Source records:
BEGIN
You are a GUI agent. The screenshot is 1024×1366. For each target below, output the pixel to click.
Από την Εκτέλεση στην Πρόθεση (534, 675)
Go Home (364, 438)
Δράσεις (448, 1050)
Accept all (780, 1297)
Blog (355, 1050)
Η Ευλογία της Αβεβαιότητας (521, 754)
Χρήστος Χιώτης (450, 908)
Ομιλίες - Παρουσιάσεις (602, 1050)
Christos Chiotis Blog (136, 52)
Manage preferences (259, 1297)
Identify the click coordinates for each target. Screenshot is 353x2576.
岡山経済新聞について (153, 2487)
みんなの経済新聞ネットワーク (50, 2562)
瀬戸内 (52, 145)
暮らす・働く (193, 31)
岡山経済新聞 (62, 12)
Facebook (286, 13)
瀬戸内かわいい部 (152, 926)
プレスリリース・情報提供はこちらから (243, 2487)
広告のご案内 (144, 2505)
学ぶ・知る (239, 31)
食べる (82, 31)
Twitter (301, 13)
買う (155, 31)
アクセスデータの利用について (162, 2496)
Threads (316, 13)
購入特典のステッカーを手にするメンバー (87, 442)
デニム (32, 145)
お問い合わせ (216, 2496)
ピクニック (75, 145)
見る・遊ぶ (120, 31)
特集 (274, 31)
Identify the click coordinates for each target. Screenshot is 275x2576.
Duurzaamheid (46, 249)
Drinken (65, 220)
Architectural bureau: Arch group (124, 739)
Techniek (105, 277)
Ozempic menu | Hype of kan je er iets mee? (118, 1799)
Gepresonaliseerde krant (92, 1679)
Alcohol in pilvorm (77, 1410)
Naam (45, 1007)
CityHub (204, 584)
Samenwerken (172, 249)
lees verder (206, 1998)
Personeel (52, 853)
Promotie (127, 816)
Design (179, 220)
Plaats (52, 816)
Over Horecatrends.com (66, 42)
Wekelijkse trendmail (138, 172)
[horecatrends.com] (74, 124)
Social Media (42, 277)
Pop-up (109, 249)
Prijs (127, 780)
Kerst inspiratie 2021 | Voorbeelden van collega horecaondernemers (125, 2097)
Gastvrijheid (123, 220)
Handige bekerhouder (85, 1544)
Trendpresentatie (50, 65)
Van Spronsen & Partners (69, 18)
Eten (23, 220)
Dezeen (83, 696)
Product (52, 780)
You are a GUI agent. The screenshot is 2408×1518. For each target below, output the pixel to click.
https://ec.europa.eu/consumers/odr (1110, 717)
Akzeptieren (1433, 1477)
END
#### How to complete this task
Scan the records above for the string "Identify", then copy each line where it turns up.

#### Task response
Identify the click coordinates for each target. Screenshot is 353x2576.
Identify the click coordinates for each target. Screenshot is 275x2576.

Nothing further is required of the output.